Un grande regalo che questa autrice ha fatto ai suoi lettori, oltre che un segno dell’importanza che attribuiva alla qualità sonora dei suoi testi, è la scelta di leggere personalmente i suoi romanzi per la versione in audiolibro: ascoltandoli, possiamo ancora oggi ritrovare la sua presenza, come se li stesse leggendo dal vivo soltanto per noi.

Per chi volesse provare questo piacere, segnalo un testo particolare, il celebre e bellissimo discorso di accettazione del Premio Nobel, ascoltabile qui: https://www.youtube.com/watch?v=ticXzFEpN9o (La versione italiana è contenuta nel volume L’importanza di ogni parola.)

Ma la registrazione a cui sono più affezionata è quella di A Mercy, il primo romanzo di Toni Morrison che ho avuto l’onore di tradurre: ricordo ancora il senso di meraviglia che ho provato, ormai più di dieci anni fa, ascoltando le parole sulla pagina prendere vita nella sua interpretazione. (L’audiolibro è disponibile qui, per esempio, e si può ascoltare liberamente l’incipit: https://www.kobo.com/us/en/audiobook/a-mercy-5)

Ed ecco infine – per intrecciare la mia voce sulla pagina alla sua – l’inizio de Il dono, nella mia interpretazione:

Non avere paura. Il mio racconto non può farti del male malgrado quello che ho fatto e ti prometto di rimanere sdraiata buona buona al buio – magari a piangere o a vedere ancora il sangue ogni tanto – ma non distenderò più braccia e gambe per alzarmi scoprendo i denti. Mi spiego. Puoi pensare al mio racconto come a una confessione, se vuoi, ma piena di curiosità familiari solo nei sogni o quando il profilo di un cane gioca nel vapore dell’acqua che bolle. O quando una bambola di cartocci di mais su una mensola poco dopo è per terra nell’angolo di una stanza e la cattiveria che l’ha fatta finire lì è evidente. Dappertutto succedono cose anche più strane. Tu lo sai. Lo so che lo sai. Mi chiedo chi è responsabile? Mi chiedo anche sai leggere? Se una femmina di pavone non vuole covare, io leggo subito e, di sicuro, la notte vedo a minha mãe con il suo bambino per mano, mentre le mie scarpe le riempiono la tasca del grembiule. Altri segni ci vuole più tempo per capirli. Spesso ci sono troppi segni, o un presagio chiaro si vela troppo in fretta. Io li metto in ordine e cerco di ricordare, ma molte cose le perdo, come quando non leggo il serpente giarrettiera che si trascina a morire sulla soglia di casa. Lasciami cominciare da quello che so per certo.

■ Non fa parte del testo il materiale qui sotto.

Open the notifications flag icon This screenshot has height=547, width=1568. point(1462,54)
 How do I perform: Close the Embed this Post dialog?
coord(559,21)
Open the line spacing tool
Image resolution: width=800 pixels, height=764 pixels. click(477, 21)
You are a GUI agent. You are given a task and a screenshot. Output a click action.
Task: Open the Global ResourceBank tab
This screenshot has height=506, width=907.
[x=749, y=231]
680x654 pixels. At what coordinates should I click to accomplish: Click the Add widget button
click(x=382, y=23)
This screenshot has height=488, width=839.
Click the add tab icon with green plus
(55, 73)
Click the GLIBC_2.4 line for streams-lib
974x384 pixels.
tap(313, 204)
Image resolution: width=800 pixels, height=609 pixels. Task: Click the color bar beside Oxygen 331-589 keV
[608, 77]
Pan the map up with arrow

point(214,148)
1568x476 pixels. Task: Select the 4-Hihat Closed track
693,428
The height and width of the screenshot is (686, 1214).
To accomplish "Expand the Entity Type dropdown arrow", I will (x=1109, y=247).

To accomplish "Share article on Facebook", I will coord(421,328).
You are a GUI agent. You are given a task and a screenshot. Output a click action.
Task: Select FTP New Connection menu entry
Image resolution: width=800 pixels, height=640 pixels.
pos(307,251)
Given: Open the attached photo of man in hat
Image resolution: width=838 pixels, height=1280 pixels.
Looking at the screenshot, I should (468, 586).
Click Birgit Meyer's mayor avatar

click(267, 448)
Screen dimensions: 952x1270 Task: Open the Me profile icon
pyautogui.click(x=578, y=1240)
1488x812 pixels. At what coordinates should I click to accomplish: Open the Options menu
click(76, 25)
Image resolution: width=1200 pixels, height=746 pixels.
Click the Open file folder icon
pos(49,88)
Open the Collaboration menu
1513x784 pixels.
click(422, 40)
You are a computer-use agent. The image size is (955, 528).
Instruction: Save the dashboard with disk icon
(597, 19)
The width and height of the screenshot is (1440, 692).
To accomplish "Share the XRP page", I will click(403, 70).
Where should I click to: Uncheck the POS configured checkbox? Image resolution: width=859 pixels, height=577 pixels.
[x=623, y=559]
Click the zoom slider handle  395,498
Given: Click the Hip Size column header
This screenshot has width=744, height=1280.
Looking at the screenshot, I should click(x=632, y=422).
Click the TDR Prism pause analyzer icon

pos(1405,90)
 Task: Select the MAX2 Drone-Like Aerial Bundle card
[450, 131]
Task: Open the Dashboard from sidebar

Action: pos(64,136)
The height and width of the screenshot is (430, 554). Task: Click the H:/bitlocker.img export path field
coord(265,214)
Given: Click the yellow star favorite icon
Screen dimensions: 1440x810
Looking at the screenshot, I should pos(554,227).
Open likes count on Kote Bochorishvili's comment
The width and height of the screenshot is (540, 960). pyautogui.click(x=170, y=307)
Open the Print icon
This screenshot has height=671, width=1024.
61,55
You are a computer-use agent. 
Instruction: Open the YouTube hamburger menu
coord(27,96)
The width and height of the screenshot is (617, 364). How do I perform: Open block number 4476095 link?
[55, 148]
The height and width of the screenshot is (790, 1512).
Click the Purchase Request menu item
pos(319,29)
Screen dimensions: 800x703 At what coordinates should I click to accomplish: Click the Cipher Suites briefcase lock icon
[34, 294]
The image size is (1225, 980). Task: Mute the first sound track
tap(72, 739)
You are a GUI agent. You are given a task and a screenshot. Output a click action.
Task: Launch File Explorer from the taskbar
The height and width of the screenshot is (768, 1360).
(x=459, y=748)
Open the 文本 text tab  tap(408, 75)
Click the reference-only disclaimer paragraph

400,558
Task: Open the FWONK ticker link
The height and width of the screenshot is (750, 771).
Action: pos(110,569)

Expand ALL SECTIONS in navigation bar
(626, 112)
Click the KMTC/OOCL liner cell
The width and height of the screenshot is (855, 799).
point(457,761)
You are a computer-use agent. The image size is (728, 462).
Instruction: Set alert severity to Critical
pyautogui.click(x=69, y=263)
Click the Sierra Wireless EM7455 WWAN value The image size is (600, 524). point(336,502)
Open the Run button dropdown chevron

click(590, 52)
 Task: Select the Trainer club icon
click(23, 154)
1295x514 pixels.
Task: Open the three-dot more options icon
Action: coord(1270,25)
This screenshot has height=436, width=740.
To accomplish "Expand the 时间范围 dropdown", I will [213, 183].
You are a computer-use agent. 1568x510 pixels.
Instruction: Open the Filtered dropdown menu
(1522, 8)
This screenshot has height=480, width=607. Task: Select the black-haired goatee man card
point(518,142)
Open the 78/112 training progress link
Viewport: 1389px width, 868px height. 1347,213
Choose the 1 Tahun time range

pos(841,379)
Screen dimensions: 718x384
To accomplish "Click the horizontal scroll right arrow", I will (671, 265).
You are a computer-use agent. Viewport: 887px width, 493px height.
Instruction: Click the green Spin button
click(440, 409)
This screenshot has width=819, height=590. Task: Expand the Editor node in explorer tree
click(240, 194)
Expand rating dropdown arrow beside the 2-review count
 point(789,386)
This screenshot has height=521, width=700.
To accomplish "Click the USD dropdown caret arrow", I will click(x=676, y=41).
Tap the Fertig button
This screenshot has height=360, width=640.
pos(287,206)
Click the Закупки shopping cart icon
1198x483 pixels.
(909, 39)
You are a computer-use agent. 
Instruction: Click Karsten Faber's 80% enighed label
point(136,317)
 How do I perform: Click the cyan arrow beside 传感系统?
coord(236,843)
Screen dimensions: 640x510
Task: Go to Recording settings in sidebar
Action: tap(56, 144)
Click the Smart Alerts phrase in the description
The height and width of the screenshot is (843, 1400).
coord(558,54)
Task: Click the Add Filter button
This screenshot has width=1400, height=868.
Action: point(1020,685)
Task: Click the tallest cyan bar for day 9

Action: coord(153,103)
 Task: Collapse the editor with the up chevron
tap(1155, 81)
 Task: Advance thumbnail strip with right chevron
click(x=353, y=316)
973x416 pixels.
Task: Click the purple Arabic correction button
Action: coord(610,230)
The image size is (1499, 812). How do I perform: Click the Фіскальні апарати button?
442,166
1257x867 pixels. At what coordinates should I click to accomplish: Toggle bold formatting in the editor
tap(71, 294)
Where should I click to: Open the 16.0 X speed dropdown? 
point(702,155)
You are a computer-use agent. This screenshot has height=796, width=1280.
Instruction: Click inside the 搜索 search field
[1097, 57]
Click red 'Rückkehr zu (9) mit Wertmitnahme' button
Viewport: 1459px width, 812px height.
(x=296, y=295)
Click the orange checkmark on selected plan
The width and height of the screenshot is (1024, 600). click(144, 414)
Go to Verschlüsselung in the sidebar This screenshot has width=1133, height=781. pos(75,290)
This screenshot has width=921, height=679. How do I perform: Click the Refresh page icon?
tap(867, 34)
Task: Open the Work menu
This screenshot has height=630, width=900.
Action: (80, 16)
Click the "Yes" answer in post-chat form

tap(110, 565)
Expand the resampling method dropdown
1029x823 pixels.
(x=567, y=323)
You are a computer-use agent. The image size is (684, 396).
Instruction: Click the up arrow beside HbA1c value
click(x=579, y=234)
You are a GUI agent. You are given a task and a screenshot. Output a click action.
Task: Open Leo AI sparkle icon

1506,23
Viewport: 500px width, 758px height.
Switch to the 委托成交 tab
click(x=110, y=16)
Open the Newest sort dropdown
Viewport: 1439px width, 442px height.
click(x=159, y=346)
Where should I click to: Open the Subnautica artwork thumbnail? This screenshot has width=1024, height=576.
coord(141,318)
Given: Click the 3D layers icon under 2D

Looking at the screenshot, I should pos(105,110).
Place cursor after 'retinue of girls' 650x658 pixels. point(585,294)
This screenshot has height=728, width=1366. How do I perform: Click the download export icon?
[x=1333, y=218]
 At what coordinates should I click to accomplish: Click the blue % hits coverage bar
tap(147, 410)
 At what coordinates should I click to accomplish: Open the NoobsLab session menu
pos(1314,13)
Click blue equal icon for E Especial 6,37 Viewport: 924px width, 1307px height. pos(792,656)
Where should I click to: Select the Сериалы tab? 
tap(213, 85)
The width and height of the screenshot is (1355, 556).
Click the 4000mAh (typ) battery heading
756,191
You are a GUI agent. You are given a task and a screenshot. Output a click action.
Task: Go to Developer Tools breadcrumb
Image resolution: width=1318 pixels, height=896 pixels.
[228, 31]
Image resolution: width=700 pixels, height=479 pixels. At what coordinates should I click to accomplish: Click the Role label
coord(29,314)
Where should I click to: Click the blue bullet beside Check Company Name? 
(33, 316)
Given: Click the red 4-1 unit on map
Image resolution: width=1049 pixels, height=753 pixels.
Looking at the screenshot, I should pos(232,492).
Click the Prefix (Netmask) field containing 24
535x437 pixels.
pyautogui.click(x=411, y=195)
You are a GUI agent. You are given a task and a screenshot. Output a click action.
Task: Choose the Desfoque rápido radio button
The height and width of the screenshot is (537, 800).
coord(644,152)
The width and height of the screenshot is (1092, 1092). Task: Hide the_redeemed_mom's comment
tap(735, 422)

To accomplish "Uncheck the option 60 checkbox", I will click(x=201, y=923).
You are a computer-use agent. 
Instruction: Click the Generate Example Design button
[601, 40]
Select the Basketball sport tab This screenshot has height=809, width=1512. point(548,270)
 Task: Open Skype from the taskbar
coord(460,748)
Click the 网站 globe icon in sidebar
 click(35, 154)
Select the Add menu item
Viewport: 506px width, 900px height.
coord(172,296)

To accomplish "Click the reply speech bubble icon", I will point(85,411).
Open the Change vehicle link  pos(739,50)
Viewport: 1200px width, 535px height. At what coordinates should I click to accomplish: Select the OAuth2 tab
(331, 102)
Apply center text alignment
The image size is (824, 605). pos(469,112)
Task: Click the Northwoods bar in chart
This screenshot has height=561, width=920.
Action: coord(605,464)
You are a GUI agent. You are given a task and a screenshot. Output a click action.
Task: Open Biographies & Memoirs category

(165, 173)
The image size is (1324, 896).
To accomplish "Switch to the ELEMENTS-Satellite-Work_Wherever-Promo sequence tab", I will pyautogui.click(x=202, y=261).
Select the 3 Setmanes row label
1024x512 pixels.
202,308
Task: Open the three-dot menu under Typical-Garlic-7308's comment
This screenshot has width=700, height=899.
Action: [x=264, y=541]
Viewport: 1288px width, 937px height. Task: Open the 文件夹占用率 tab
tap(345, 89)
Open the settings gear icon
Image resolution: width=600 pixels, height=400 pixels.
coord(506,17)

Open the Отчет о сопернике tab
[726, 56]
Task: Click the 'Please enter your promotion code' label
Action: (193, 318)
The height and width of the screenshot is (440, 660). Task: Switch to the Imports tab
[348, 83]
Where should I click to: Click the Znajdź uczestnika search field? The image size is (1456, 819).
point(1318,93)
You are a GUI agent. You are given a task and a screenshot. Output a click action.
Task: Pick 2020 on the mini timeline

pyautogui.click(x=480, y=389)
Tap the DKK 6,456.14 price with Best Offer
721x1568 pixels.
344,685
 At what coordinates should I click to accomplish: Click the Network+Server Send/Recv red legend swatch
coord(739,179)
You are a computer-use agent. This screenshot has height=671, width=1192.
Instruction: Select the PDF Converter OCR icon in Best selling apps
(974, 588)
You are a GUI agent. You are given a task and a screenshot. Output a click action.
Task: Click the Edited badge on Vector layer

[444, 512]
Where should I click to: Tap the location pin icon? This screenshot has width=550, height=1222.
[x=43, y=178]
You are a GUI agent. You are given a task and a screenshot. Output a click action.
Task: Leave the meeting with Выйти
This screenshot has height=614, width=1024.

L’inizio inizia con le scarpe. Da bambina non sopporto di stare a piedi nudi e chiedo sempre delle scarpe, le scarpe di chiunque, anche nei giorni più caldi. Mia madre, a minha mãe, è scontenta, è arrabbiata per quelle che chiama le mie arie da signorina. Solo le donnacce portano i tacchi alti. Io sono pericolosa, dice, una selvaggia, però cede e mi lascia portare le scarpe buttate via da qualcuno in casa della Senhora, a punta, con un tacco rotto e l’altro consumato e una fibbia sopra. Per questo, dice Lina, i miei piedi non servono a niente, saranno sempre troppo morbidi per la vita e non avranno mai la pianta forte, più dura del cuoio, che la vita richiede.